With major elections looming this year in the UK, USA, Russia, Ukraine and several other countries, Democracy is under attack worldwide as never before. Its defenders face battling for the soul of the nation in the ditches and gutters of their native land.

Here’s a taste of what they are up against:

In one document, SCL [owner of Cambridge Analytica] said that encouraging people “not to vote” might be more effective than trying to motivate swing voters.

Describing its work in a Nigerian election, SCL Global said it had advised that “rather than trying to motivate swing voters to vote for our clients, a more effective strategy might be to persuade opposition voters not to vote at all”.

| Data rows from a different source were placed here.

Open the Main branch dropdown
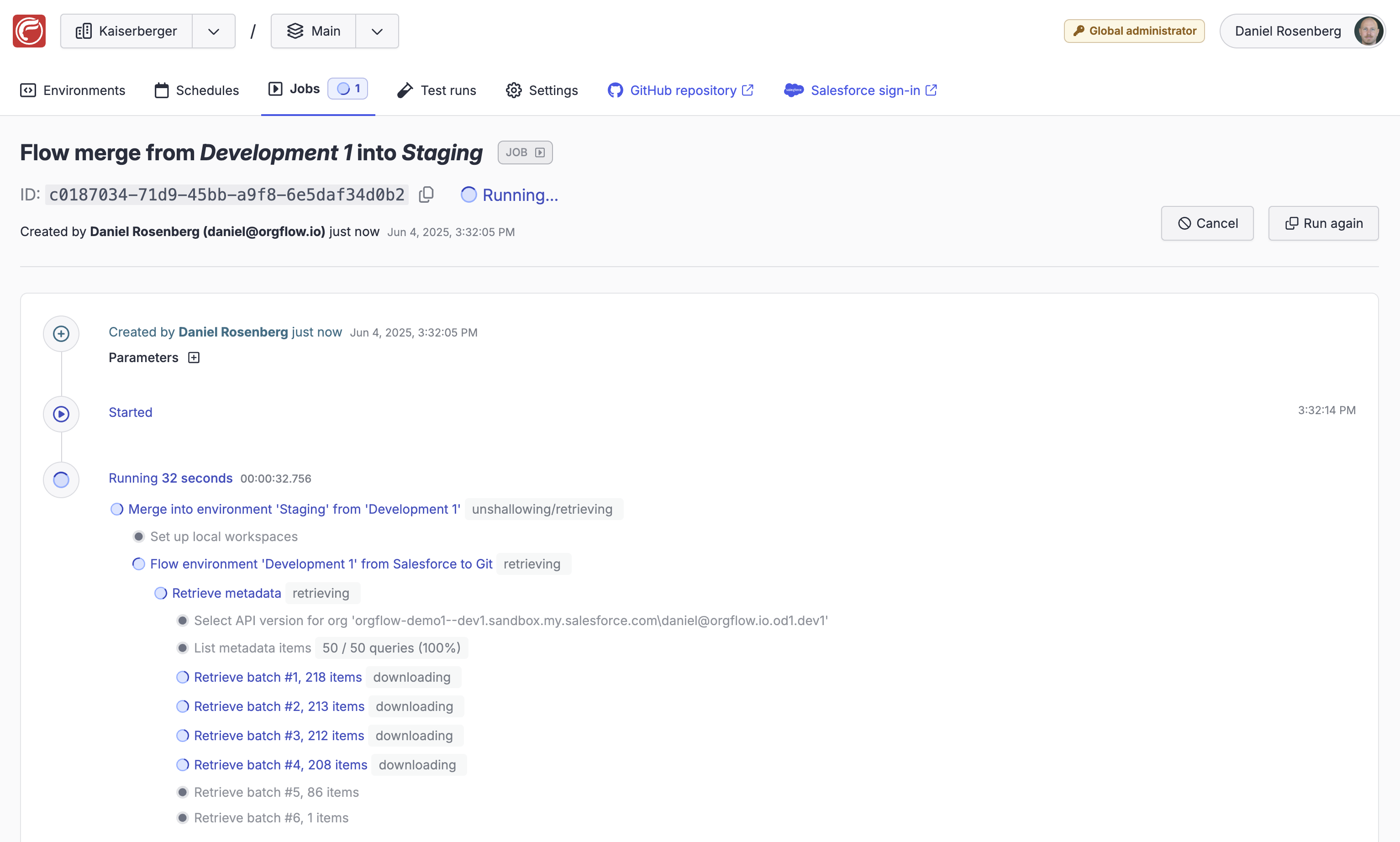The image size is (1400, 842). click(377, 31)
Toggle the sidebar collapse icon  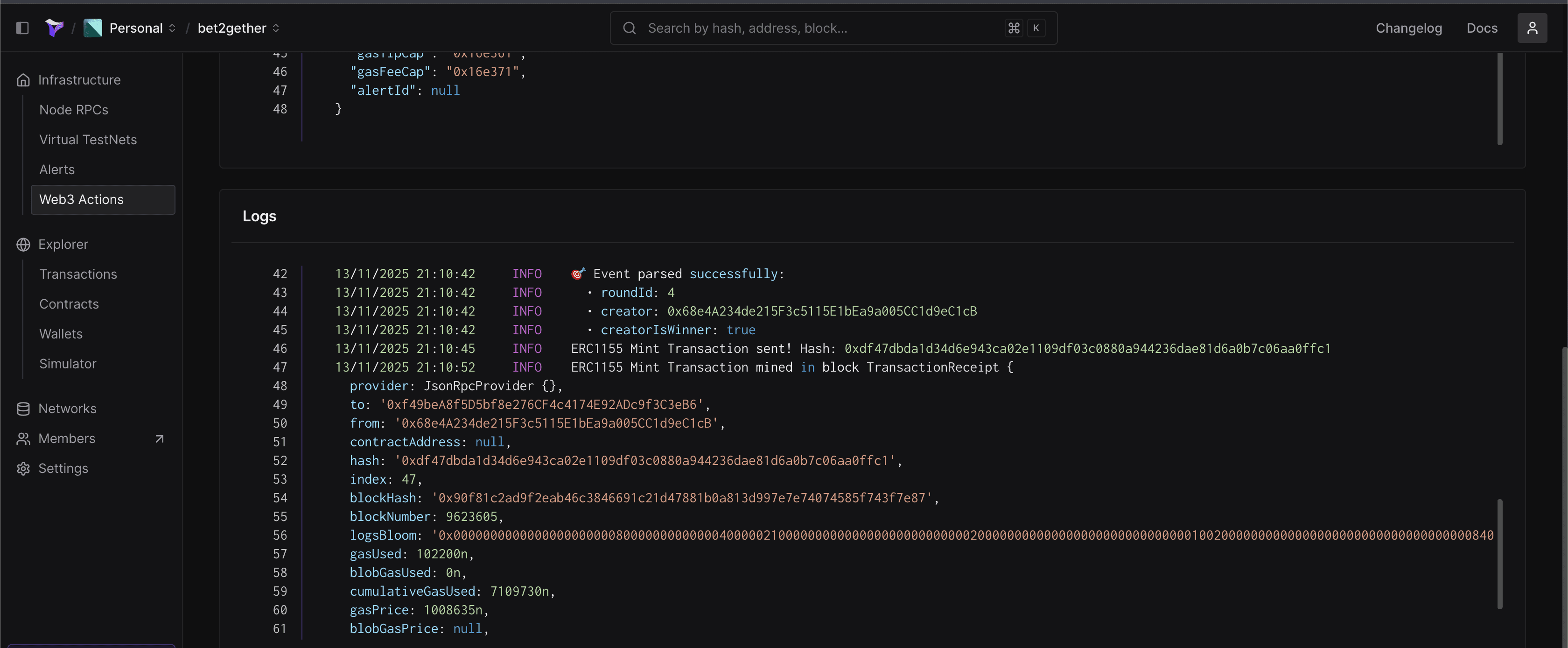point(22,28)
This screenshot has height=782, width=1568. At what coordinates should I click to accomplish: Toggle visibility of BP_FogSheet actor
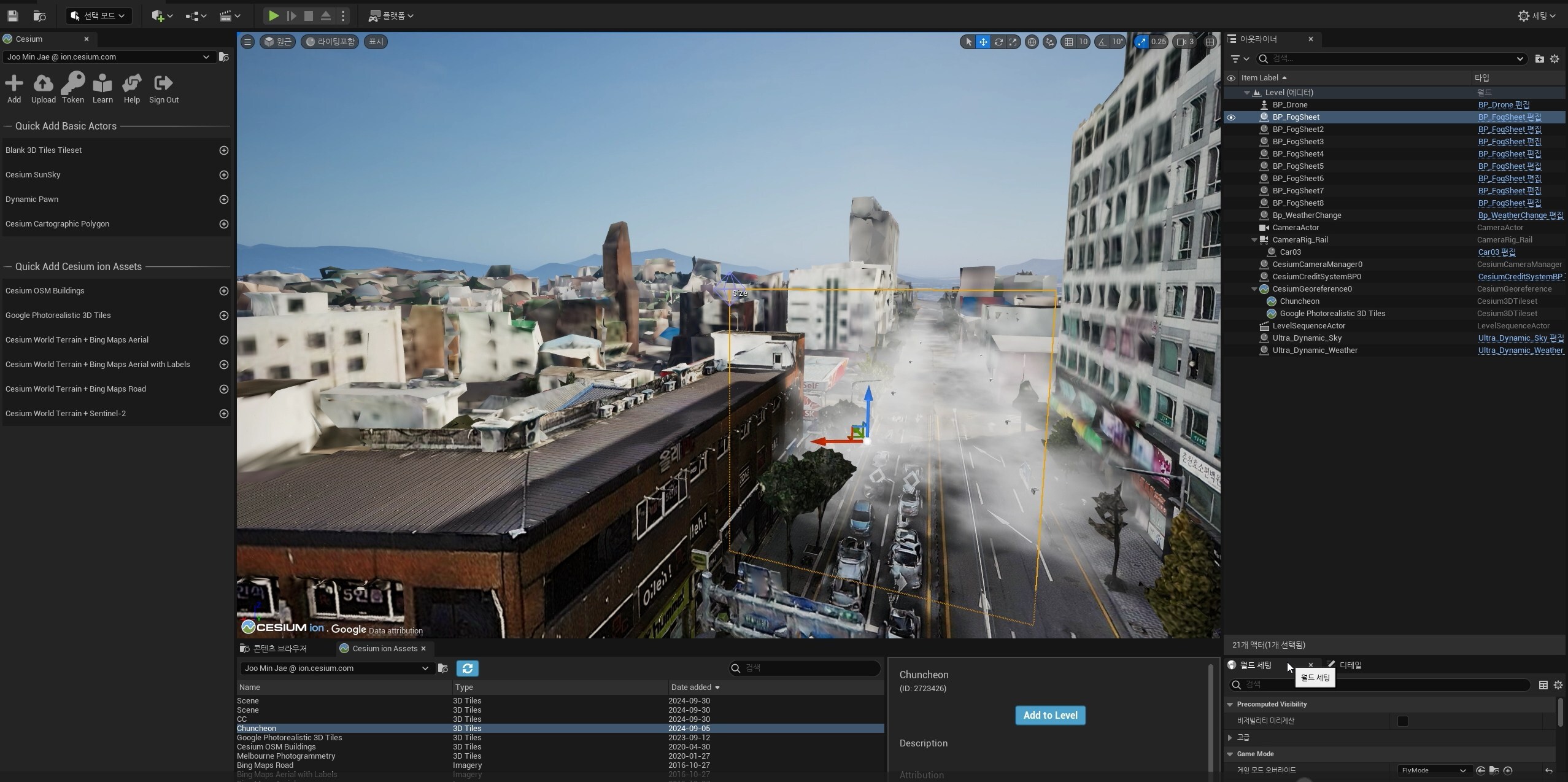1230,117
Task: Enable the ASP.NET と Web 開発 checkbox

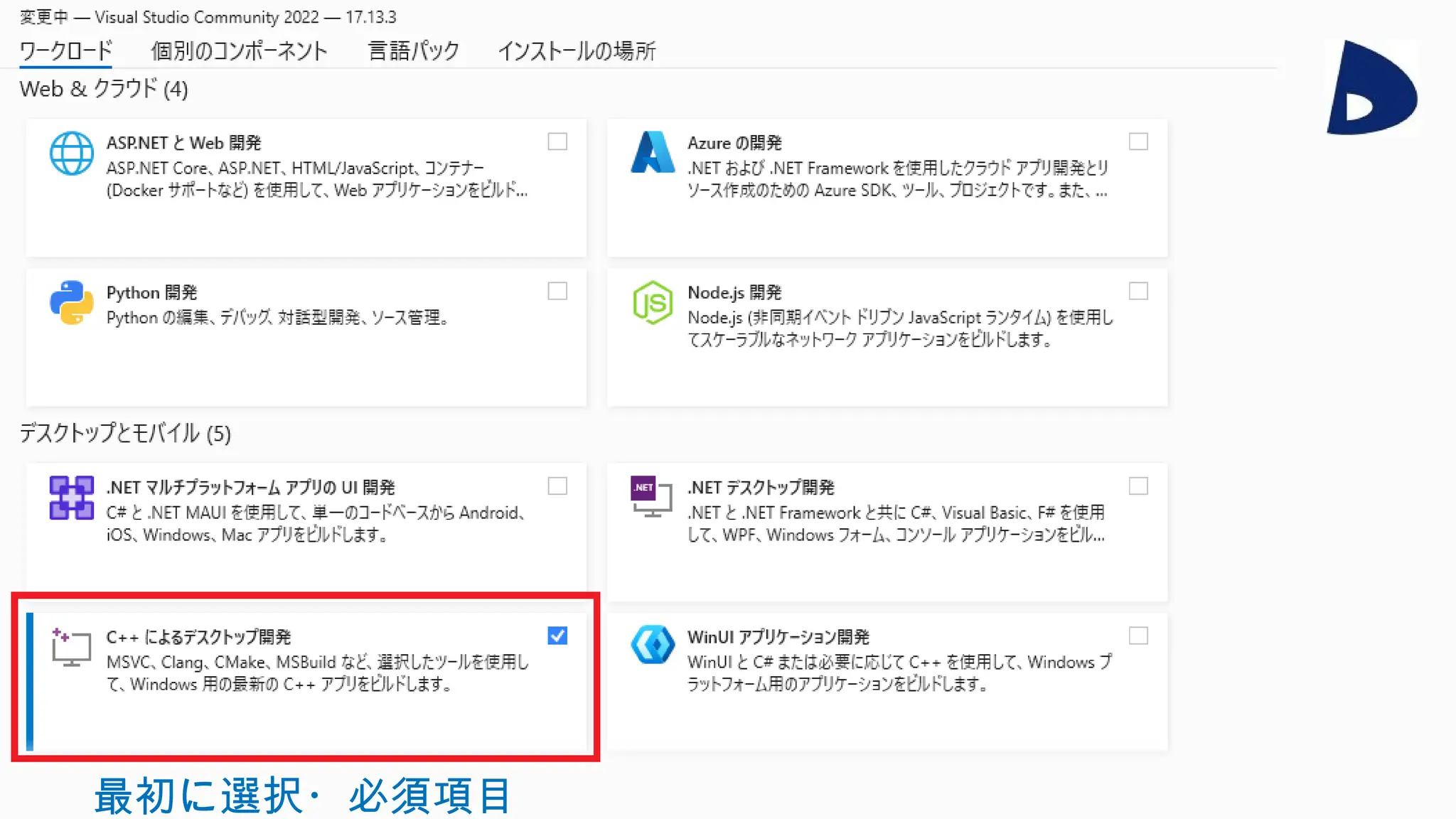Action: tap(557, 141)
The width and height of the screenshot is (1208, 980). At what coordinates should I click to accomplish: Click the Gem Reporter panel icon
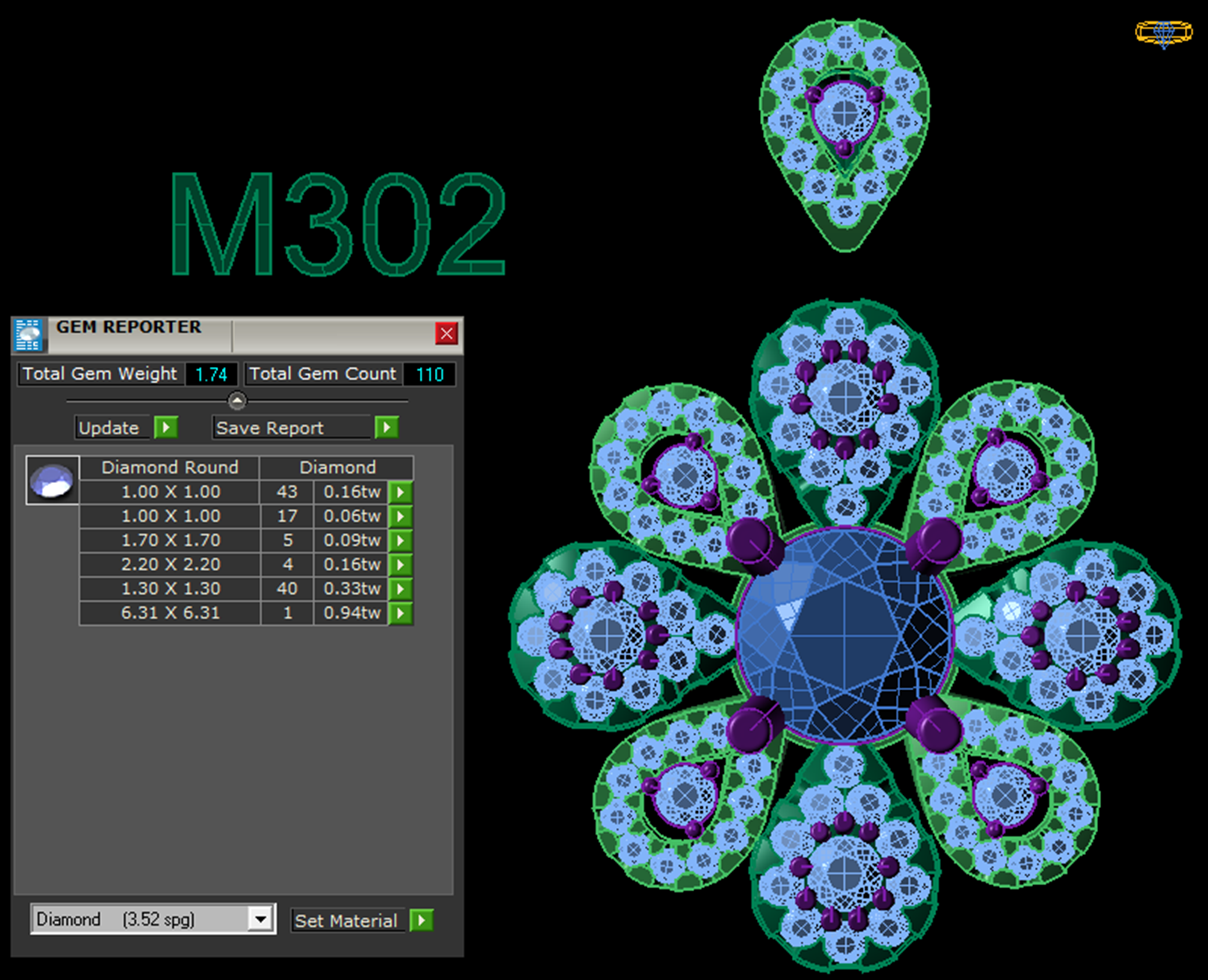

BBC News: Cambridge Analytica files spell out election tactics

A 2018 post on this site – How to rig an election – names this tactic R4: Selective Discouragement. Here’s how it is described in that article:

The Apples likewise think it is too costly to woo voters, who might demand as the price of defection that they introduce measures they’d rather not. Each defector is worth two votes, one lost to Pears, one gained by Apples. A couple of Pear supporters who’ve been given the pip is worth exactly the same to the Apples and is a lot cheaper to achieve. It is known, for instance, that younger people are more likely to be impatient with the status-quo and thus vote for change, so it serves the purpose of the Apples to spread the word that politics is a dirty game and there’s far more fun to be had on a rainy afternoon than queuing for hours outside some draughty polling station.

In the author’s opinion, R4 is the most effective of all underhand tactics in stealing an election, especially in the UK, with its compromised press and large Silent Majority. (Or: Silenced Majority). It is likely to be decisive in the British General Election of 2024.